▸ WHAT NEEDS TO BE DONE: The output should be the line containing "At what coordinates should I click to accomplish: Click" and every later line of the records, exactly as written, and nothing else.

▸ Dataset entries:
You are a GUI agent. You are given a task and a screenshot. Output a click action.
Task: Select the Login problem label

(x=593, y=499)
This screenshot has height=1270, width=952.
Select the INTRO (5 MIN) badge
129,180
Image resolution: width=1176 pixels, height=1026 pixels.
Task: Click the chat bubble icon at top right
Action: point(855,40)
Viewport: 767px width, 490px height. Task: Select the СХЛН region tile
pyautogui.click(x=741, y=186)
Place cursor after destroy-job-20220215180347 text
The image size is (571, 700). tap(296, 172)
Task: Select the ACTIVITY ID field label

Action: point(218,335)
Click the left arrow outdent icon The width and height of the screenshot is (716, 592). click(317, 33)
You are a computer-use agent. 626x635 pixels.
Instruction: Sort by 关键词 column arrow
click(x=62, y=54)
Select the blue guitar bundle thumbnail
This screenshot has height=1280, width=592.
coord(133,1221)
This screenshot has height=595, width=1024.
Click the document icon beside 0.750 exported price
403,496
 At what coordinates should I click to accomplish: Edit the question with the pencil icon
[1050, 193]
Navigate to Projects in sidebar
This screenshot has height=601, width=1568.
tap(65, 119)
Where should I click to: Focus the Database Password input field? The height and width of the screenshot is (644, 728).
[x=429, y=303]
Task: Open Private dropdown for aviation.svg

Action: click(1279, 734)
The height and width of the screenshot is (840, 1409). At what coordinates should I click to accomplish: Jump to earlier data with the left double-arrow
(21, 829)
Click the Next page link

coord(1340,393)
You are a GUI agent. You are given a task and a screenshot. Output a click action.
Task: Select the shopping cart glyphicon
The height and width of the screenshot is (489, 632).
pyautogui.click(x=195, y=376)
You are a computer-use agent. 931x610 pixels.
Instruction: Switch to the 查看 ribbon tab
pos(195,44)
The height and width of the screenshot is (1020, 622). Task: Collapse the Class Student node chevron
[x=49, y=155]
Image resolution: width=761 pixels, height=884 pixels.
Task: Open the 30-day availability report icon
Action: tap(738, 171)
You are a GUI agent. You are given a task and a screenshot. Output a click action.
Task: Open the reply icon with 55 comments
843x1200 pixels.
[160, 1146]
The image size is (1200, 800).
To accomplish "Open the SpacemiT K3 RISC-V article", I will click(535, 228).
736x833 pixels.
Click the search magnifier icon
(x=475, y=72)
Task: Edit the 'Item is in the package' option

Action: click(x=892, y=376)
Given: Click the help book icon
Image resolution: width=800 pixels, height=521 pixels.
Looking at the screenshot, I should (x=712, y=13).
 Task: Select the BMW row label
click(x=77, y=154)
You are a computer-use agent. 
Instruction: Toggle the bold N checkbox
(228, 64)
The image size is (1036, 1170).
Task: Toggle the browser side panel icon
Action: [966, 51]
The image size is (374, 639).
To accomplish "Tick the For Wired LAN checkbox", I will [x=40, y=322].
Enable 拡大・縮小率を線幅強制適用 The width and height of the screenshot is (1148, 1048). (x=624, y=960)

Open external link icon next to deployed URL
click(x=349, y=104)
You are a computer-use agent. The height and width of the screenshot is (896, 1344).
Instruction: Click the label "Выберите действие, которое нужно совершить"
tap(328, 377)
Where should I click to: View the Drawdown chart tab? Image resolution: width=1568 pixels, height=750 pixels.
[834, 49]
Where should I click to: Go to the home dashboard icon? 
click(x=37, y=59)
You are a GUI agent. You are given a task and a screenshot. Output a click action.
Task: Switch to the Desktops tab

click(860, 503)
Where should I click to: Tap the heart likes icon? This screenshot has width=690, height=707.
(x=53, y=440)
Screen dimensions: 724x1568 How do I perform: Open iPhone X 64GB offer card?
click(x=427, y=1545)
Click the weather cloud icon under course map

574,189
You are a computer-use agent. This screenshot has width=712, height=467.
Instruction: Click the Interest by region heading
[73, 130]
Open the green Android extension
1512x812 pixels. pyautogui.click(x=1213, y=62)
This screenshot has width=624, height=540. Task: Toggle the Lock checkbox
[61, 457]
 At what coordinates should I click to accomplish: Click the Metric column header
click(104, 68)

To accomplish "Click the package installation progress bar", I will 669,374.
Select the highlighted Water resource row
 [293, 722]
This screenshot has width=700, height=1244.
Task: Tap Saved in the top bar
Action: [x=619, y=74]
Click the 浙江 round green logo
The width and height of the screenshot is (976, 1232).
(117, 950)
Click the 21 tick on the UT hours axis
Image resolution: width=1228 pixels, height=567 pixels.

▸ SOLUTION FOR THIS TASK:
 At what coordinates should I click to accomplish: Click the Metric column header
click(104, 68)

To accomplish "Click the package installation progress bar", I will 669,374.
Select the highlighted Water resource row
 [293, 722]
This screenshot has width=700, height=1244.
Task: Tap Saved in the top bar
Action: [x=619, y=74]
Click the 浙江 round green logo
The width and height of the screenshot is (976, 1232).
(117, 950)
Click the 21 tick on the UT hours axis
Image resolution: width=1228 pixels, height=567 pixels.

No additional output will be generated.